Segment de texte:
/---

Décollage d’Apollo 14 le 31 janvier 1971. Crédit : NASA

Décollage d’Apollo 14 le 31 janvier 1971.
Crédit : NASA

Le 5 février, Alan Shepard et Ed Mitchell entamèrent leur descente vers la région de Fra Mauro. Stuart Roosa, lui, tournait en solitaire autour de la Lune dans le Module de Commande.
Dans le Module Lunaire Antares, Shepard et Mitchell affrontèrent deux problèmes successifs. Tout d’abord, le bouton rouge d’abandon s’allumait alors qu’ils ne l’avaient pas sollicité. Au sol, on diagnostiqua un faux contact causé par un débris métallique. L’équipe informatique écrivit une modification du logiciel de bord pour ignorer le problème tout en laissant la possibilité d’y recourir si le besoin se présentait. C’est Ed Mitchell qui entra manuellement les nouvelles instructions. Ce n’était pas fini… En pleine descente propulsée, le radar d’atterrissage refusa de se verrouiller. Les données qu’il fournissait étaient considérées indispensables à l’ordinateur de bord. Houston suggéra d’agir de façon répétée sur le fusible ! «Ça marche avec mon grille-pain» remarqua un Alan Shepard contrarié. L’astuce paya. Sans cela, l’abandon aurait été décidé. Le commandant se posa à 53 m de la cible. C’est toujours l’alunissage piloté le plus précis. Et lorsqu’Alan Shepard posa le pied au bas du Module Lunaire Antares il devint à 47 ans le plus vieil homme sur la Lune. Le record tient toujours en 2021 !

\---

Extrait de données:
/---

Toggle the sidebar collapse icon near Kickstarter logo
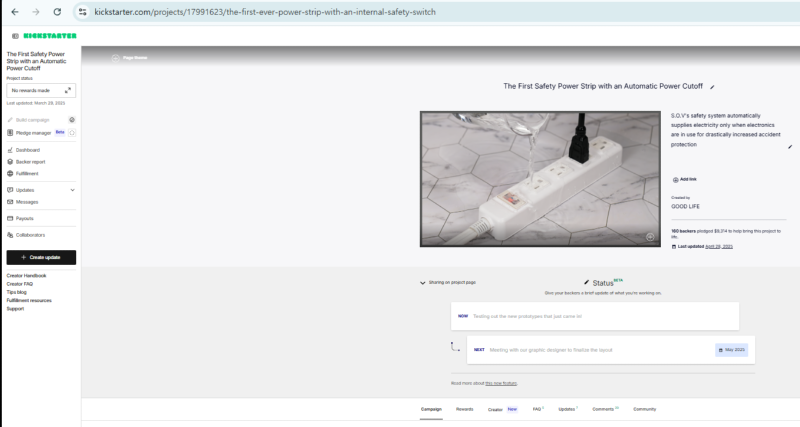The width and height of the screenshot is (800, 427). pos(15,36)
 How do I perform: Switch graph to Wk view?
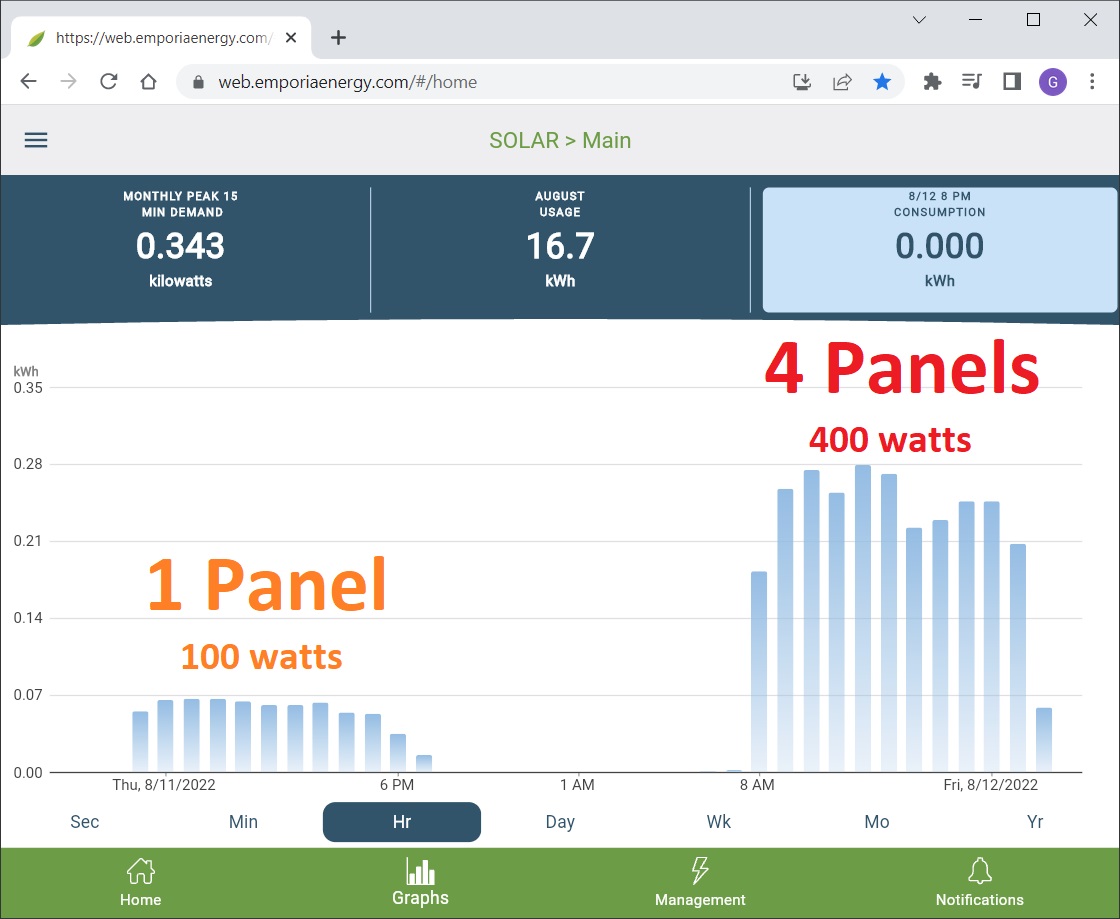point(718,822)
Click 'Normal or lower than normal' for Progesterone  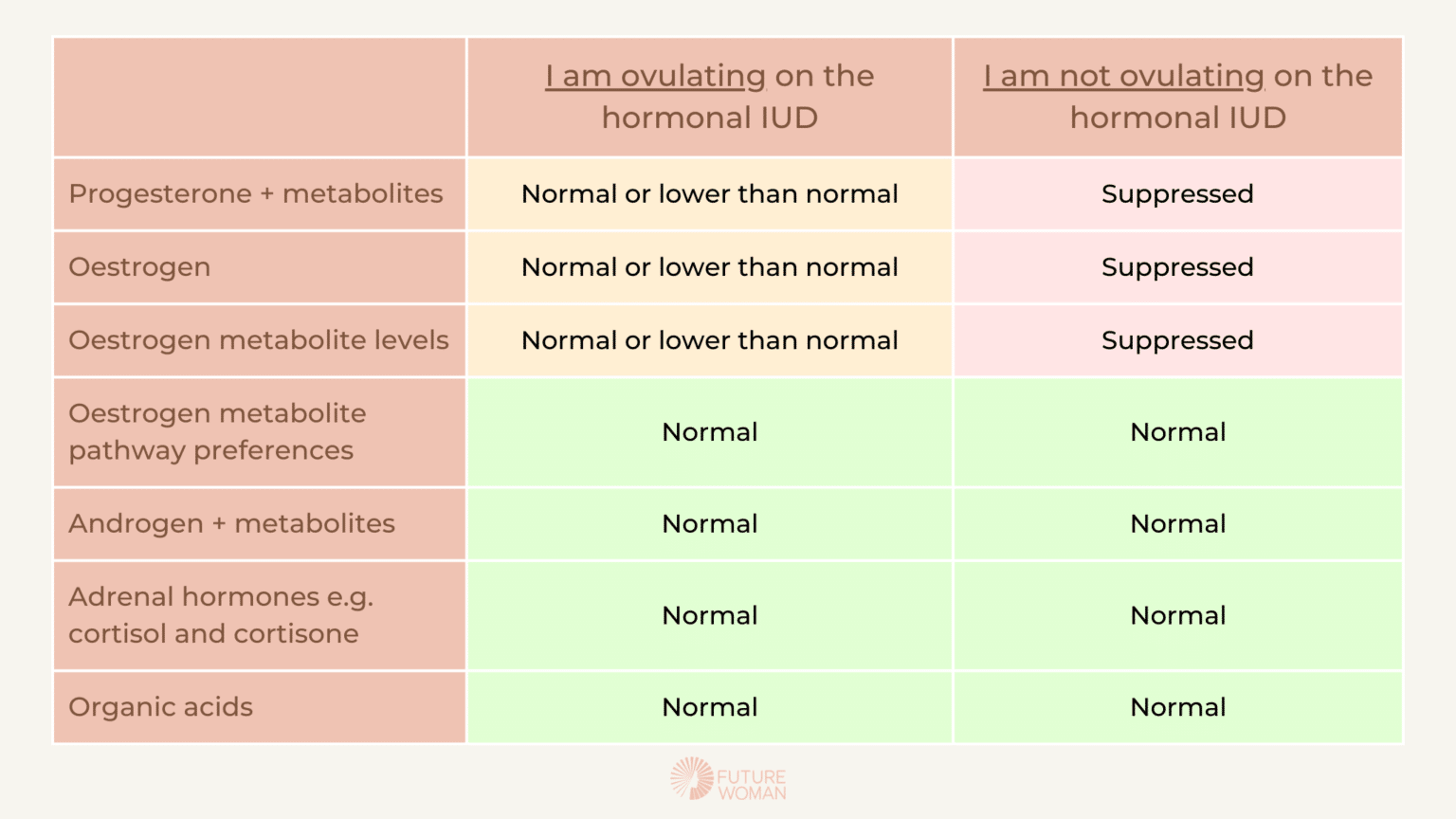(x=710, y=193)
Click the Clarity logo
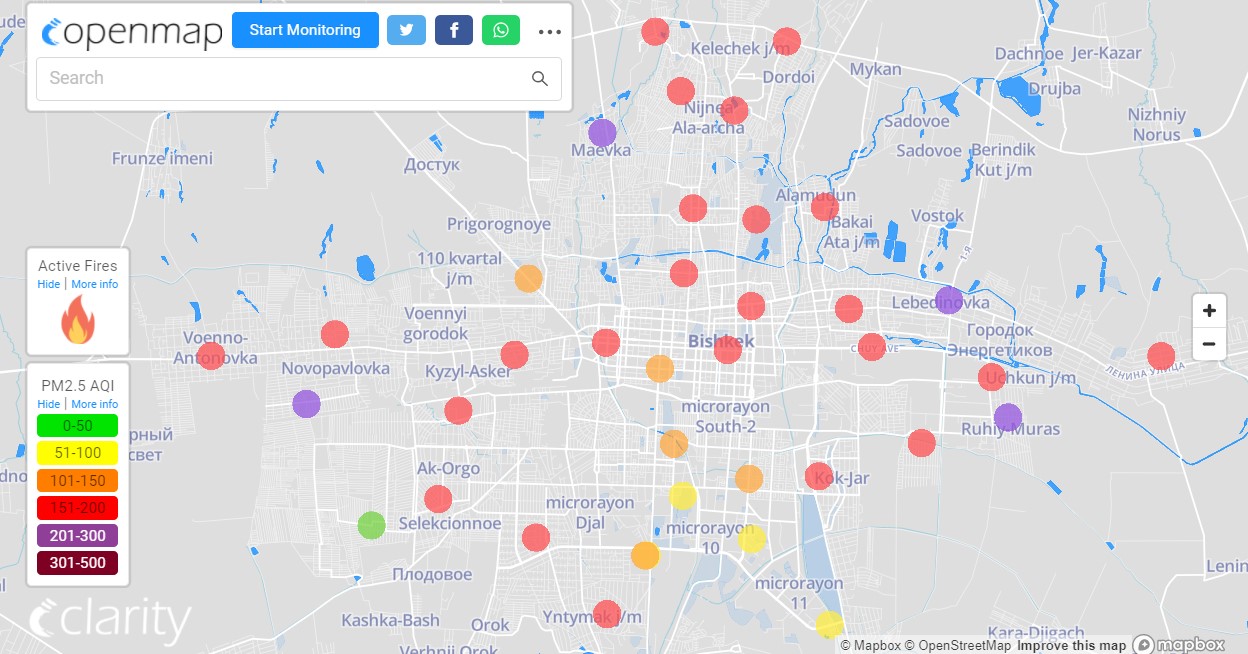 click(x=110, y=621)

\---

Vos tâches:
1 - Dans le texte sur la mission Apollo 14, à quelle distance de la cible le commandant a-t-il posé le module lunaire ?
2 - Poursuivez le texte sur la mission Apollo 14 à partir de sa dernière phrase.

Résultats obtenus:
1 - À 53 m de la cible.

2 -
Alan Shepard, cinquième marcheur lunaire et plus vieil homme sur la Lune. Crédit : NASA

Alan Shepard, cinquième marcheur lunaire et plus vieil homme sur la Lune.
Crédit : NASA

Les 5 et 6 février, Ed Mitchell et Alan Shepard accomplirent deux sorties en scaphandre de 4 heures et 47 minutes puis de 4 heures et 34 minutes. La première fut consacrée à l’installation d’appareils scientifiques et à la cérémonie du drapeau. La seconde consista à partir explorer le bord du cratère Cone. Se repérer dans un paysage lunaire ne présentant pas les habituels repères terrestres se révéla difficile. En dépit de la récolte d’échantillons, les deux astronautes repartirent vers Antares sans avoir atteint le bord du cratère. Des clichés de la sonde Lunar Reconnaissance Orbiter acquis en 2011 montrèrent qu’ils étaient passés à une trentaine de mètres seulement du but de leur marche.

Ed Mitchell sur la Lune, en train d’installer une caméra. Crédit : NASA

Ed Mitchell sur la Lune, en train d’installer une caméra.
Crédit : NASA

Pour conclure cette sortie, Alan Shepard plaça la tête d’un fer 6 de golf au bout d’une perche de collecte d’échantillons et accomplit quelques swings. Une balle partit selon lui à des miles et des miles, en fait à quelques dizaines de mètres. Ed Mitchell continua cet intermède sportif en expédiant une tige tel un javelot avec une performance similaire.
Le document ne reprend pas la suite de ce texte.